Es ist eines der großen Geheimnisse des Kinos, dass eine Gruppe von Menschen, die miteinander sprechen, aufeinander reagieren und entsprechend inszeniert werden, kaum 90 Minuten Langeweile produzieren können; im vorliegenden Fall sorgen allein die wechselnde Perspektive und eine ungewöhnliche fluide Kamera für Lebendigkeit und Individualität. “Eingesperrt” in eine Neubauwohnung in einem unglamourösen Badeort an der Adria, sehen wir einer veritablen Familienaufstellung zu. Das verdankt sich zunächst einem außergewöhnlich dichten Drehbuch, das die Regisseurin mitverfasst hat, sowie den Typen, die sie versammelt hat. Dann verlassen die psychologischen Sentenzen ihre VerfasserInnnen, die Autoren des Drehbuchs, und manifestieren sich in den SchauspielerInnen, die sich, das heißt ihr Äußeres und auch ein Wenig ihres Inneren für den Moment zur Verfügung stellen. Am Ende ist es wieder der Kunst von Inszenatorin, Kameramann und Monteuren überlassen, das Ganze zu einem Bild zu machen (einem Bild gleich einem Film, Herr Macho!).

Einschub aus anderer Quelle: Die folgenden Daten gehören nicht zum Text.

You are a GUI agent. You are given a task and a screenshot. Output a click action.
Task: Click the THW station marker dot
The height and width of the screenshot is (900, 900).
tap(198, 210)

Bispuri nimmt sich die Freiheit, durch ein eingespieltes, dynamisches Cello gelegentlich zu kommentieren bzw. die Debatten innerhalb der Familie zu übertönen und uns so für Momente vom Geschehen zu distanzieren. Geschehen ist auch übertrieben: Es geht um Positionen, Näherungen, Abgrenzungen oder auch nur ums Mitteilen – ein Paar will heiraten, die Großmutter offenbart ein Verhältnis außerhalb ihrer Ehe –, doch stets auch darum, wie die Anderen reagieren. Angebote werden gemacht, auf die eingangen wird oder nicht. So funktioniert Kommunikation: selten rein, oft nur unter Missverständnissen oder Misstönen. Die Familie ist das Gebilde, innerhalb dessen man dieser Mechanik auf keinen Fall entkommt.
Ertönt das Cello als eine Art Auszeit, erkennt man die einzelnen Stimmen als Kakophonie sich überlagender Eindrücke, die immer mit eigener Sympathie und Antipathie zu tun haben. Ist der forsche, ins Familieninnere zurückwollende Ex-Schwiegersohn erfolgreich, nur weil er dreist ist? Warum tendieren wir dazu, den kindlichen Wahrheiten der achtjährigen Alma zu folgen? Ist ihre Mutter, von Alba Rohrbacher herausragend dargestellt, vorsichtig oder übertrieben besorgt?
Eine Frage beantwortet Das Pfauenparadies in der Tat: Es ist das Kino Italiens, das in der Krise die interessantesten westeuropäischen Beiträge zur Verfügung stellt.